La réunion a aussi suggéré à la Mission d’améliorer « son interaction avec les populations » et « de communiquer avec les forces de défense et de sécurité maliennes pour mieux faire connaître et comprendre son mandat et ses activités ». Ces remarques rejoignent en creux celles des autorités maliennes et les griefs de l’opinion publique. En certaines circonstances, la Mission onusienne a donné la nette impression de rester en deçà de ce que lui permettait sa capacité d’intervention. En d’autres, elle s’est aventurée dans des domaines qui relevaient des prérogatives de l’Etat. Dans un troisième type de situations, elle a laissé planer une sensation de partialité dans ses décisions.

La marche de protestation organisée le week-end dernier par la Coordination des organisations du mouvement démocratique (COMODE) n’est malheureusement que la confirmation d’un malentendu qui ne se résorbe guère.

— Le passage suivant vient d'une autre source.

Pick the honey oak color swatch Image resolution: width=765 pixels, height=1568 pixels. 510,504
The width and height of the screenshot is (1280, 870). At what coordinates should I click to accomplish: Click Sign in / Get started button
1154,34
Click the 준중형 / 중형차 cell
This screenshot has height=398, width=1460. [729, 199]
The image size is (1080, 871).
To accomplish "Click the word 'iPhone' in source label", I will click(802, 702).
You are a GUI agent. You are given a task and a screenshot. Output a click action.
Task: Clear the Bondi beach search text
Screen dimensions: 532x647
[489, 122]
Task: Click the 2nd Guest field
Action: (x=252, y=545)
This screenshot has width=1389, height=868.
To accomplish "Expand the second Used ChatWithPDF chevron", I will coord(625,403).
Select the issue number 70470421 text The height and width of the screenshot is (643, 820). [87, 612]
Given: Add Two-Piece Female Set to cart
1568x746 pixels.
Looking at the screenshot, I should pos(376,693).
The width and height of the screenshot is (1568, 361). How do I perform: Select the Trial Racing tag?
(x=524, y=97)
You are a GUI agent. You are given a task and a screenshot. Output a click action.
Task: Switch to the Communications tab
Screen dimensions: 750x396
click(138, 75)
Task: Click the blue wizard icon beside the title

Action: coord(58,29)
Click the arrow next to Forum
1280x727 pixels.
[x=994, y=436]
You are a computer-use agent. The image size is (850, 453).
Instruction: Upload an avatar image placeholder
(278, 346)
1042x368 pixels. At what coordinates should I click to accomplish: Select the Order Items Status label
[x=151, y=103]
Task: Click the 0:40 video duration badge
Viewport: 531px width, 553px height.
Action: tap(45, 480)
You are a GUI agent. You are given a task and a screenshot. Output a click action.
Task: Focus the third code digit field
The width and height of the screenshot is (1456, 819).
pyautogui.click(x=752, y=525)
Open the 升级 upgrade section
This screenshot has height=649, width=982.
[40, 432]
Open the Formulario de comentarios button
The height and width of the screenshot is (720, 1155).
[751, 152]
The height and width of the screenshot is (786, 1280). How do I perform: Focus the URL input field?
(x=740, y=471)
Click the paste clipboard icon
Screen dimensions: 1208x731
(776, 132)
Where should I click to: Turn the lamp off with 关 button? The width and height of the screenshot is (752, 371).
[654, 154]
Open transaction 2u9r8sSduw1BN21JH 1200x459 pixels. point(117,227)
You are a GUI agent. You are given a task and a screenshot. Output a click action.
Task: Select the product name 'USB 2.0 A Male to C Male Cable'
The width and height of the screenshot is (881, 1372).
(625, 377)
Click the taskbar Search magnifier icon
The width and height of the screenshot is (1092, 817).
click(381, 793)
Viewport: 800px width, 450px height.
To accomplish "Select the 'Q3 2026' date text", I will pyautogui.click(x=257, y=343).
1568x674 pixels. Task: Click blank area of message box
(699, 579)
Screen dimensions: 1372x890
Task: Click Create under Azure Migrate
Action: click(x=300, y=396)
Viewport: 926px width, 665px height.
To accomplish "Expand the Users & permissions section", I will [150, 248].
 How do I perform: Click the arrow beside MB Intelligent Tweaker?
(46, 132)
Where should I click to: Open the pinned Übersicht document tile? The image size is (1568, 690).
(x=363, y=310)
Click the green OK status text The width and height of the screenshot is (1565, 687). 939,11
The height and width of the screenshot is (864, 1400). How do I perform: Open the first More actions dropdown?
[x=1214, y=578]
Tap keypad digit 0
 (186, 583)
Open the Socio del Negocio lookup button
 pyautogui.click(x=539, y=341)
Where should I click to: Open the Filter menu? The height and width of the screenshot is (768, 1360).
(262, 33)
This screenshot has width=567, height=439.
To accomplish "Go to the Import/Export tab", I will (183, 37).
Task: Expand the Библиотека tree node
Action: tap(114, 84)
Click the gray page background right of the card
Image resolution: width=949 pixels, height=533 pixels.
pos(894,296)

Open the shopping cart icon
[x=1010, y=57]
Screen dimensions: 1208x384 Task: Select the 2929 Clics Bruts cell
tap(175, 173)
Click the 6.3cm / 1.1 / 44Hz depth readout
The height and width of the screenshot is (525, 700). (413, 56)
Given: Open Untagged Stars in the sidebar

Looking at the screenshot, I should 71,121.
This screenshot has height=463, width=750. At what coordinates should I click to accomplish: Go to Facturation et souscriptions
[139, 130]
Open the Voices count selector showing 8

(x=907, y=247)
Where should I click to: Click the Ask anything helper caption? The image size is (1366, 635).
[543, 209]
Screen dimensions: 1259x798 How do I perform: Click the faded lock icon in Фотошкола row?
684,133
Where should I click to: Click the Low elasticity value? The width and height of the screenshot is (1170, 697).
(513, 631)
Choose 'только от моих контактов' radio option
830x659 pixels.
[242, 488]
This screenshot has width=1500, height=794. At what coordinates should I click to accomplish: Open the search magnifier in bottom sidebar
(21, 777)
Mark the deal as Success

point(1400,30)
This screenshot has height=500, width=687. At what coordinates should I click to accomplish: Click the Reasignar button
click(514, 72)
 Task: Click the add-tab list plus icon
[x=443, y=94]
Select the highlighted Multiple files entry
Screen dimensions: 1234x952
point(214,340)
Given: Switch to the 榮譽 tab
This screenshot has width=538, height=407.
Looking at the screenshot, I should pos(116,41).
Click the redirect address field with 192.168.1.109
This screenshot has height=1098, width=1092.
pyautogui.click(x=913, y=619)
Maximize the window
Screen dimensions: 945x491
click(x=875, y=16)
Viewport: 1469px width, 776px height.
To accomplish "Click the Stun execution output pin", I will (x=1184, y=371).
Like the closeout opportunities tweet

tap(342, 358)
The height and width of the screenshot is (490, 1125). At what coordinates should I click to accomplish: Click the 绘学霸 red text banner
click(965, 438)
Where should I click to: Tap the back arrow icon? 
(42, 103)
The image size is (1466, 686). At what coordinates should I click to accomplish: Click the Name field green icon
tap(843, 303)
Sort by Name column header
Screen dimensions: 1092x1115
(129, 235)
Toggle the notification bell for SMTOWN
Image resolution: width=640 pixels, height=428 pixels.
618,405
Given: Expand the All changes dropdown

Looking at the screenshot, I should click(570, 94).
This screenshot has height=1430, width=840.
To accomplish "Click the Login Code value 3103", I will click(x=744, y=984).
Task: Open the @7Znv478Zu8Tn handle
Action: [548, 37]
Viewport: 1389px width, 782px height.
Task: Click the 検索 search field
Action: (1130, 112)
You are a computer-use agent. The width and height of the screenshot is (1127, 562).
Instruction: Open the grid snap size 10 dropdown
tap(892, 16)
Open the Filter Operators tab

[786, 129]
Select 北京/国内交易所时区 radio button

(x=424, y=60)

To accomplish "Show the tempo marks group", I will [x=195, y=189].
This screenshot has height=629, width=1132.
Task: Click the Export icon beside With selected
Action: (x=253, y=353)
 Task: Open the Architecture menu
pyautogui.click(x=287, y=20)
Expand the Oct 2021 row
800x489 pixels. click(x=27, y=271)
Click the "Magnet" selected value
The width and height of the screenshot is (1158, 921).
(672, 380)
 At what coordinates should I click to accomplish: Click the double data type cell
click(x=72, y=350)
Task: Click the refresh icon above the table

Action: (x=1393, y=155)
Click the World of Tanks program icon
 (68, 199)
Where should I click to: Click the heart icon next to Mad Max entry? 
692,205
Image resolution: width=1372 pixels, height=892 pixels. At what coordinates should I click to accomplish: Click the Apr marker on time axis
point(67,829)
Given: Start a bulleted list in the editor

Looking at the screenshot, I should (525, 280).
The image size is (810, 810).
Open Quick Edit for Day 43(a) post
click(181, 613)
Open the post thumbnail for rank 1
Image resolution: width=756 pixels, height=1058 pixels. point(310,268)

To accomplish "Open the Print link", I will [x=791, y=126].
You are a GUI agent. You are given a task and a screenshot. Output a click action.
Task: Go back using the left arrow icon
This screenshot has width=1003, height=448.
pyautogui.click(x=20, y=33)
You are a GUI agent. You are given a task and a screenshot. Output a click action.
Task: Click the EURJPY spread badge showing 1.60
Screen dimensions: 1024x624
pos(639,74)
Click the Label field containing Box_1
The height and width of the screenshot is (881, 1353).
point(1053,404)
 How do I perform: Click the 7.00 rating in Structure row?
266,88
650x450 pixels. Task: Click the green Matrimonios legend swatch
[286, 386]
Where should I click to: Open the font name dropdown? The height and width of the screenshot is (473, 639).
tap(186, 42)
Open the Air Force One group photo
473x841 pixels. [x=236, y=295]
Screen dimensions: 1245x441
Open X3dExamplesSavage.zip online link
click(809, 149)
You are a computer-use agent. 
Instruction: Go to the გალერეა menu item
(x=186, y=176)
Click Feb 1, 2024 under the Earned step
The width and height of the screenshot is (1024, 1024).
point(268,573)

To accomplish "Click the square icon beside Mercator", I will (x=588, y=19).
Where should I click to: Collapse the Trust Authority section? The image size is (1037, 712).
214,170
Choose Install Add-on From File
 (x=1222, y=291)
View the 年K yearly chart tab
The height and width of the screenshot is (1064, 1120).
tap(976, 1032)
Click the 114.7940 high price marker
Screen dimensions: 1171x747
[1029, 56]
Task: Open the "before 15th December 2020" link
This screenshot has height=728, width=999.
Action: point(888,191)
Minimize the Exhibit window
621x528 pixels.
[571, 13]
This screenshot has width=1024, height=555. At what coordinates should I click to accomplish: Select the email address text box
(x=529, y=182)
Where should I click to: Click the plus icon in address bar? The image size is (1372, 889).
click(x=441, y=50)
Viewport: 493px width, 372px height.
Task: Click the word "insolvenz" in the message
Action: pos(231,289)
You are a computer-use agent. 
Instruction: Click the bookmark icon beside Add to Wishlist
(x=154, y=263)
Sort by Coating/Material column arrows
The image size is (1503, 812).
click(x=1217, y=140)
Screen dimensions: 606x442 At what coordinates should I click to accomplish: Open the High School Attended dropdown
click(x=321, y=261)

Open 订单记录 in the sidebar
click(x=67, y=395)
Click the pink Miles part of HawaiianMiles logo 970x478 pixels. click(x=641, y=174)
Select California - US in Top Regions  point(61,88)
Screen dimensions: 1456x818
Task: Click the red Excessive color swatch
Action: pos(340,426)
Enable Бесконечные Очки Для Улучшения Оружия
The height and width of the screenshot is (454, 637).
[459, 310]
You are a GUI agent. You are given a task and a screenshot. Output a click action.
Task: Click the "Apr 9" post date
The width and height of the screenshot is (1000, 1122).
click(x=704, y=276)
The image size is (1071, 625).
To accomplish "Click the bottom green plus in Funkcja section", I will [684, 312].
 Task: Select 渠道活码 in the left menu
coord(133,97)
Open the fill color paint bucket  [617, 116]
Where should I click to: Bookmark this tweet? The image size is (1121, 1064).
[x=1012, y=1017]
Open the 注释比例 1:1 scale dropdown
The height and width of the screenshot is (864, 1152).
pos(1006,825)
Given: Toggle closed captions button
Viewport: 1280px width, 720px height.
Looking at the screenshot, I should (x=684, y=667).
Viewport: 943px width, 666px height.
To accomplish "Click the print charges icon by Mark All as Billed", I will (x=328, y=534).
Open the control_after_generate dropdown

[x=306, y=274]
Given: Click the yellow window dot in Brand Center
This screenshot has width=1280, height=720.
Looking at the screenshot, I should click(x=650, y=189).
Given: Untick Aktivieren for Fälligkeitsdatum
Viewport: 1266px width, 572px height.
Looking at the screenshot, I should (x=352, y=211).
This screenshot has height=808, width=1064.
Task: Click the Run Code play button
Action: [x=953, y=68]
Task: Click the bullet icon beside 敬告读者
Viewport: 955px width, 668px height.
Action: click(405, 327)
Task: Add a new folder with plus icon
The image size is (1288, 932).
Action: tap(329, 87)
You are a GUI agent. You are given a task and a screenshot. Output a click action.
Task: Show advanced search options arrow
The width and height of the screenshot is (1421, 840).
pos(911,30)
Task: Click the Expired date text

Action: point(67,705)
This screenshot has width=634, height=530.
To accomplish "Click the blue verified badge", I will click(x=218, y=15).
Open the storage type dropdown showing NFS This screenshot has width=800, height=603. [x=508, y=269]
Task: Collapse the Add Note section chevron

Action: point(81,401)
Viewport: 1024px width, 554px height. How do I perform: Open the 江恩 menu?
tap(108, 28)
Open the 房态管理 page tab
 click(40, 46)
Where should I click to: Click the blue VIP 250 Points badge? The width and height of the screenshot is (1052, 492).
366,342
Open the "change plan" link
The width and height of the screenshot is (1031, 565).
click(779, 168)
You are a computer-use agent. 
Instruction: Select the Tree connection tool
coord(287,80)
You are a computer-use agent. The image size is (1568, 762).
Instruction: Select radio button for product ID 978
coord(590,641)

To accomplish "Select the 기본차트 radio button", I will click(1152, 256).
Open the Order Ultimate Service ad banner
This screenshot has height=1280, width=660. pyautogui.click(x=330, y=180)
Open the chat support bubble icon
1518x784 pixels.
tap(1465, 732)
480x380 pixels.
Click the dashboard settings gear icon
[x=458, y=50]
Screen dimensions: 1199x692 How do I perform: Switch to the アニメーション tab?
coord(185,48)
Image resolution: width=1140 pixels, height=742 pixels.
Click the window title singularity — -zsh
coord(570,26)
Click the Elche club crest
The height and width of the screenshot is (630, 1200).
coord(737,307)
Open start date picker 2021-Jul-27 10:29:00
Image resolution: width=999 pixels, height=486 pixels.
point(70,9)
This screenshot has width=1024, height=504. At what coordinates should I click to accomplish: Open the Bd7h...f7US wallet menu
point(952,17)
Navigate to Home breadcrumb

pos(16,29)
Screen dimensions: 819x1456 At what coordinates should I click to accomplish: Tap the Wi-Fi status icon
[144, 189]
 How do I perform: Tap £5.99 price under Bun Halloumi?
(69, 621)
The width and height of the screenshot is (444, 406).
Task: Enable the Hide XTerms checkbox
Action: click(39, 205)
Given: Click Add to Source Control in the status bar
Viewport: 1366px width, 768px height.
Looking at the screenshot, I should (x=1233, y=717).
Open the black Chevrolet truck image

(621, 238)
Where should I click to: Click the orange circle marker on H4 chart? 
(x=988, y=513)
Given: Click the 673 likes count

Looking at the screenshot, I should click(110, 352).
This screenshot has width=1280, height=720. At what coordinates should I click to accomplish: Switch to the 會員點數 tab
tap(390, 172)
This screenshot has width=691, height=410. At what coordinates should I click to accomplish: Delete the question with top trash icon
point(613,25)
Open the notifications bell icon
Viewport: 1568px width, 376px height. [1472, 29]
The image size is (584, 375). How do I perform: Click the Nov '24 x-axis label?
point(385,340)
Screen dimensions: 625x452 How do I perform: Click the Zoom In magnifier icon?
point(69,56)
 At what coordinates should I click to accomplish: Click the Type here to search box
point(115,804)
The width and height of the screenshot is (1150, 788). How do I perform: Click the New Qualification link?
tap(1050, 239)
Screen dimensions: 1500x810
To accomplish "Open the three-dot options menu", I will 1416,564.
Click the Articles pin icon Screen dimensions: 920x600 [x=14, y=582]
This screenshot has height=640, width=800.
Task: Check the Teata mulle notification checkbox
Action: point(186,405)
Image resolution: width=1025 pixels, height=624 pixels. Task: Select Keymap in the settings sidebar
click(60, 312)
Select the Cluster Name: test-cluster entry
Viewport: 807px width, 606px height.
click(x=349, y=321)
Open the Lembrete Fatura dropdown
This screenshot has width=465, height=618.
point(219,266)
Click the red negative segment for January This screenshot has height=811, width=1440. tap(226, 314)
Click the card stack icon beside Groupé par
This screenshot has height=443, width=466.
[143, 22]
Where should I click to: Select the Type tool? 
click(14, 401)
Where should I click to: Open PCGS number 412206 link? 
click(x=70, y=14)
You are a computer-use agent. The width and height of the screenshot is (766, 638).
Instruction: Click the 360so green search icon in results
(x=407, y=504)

Le quatrième trimestre 2015 nous permettra aussi d’étalonner l’effort fait pour réduire l’insécurité dans notre pays. Une insécurité qui a été à la base du report des élections communales et régionales. Les faits objectifs et le ressenti des citoyens se sont alliés pour inciter le gouvernement à une décision qui respecte un principe élémentaire : le droit de tout citoyen malien d’exercer sans crainte, ni danger son devoir de citoyen en n’importe quel lieu du territoire national.

C’est ce droit dont il faut rétablir aussi vite que possible l’exercice en circonscrivant plusieurs menaces. Le péril d’une extension des actions terroristes vers le Sud, qui était d’une préoccupante actualité il y a quelques mois, paraît considérablement atténué. Par contre, les attaques sporadiques et meurtrières ainsi que le travail d’intimidation des populations menés au centre de notre pays montrent bien que la volonté des terroristes de réussir une implantation forte et durable n’est guère entamée. Et qu’elle vient accentuer le péril venant du Septentrion.

La conjoncture actuelle incite à être volontariste et à prendre le pari que le quatrième trimestre 2015 pourrait marquer un tournant dans la réduction de l’imprévisibilité pour notre pays. Cela nécessite que vision, constance et lucidité continuent à marquer la démarche du gouvernement. Cela ne vaut que si les mouvements politico-militaires acceptent les compromis qu’appelle la reconstruction d’un avenir commun. Cela impose que les populations se reconnaissent dans les avancées acquises et amplifient celles-ci par leur implication. Cette dernière conditionnalité pèse d’un poids décisif, car elle consacre la réussite des deux premières.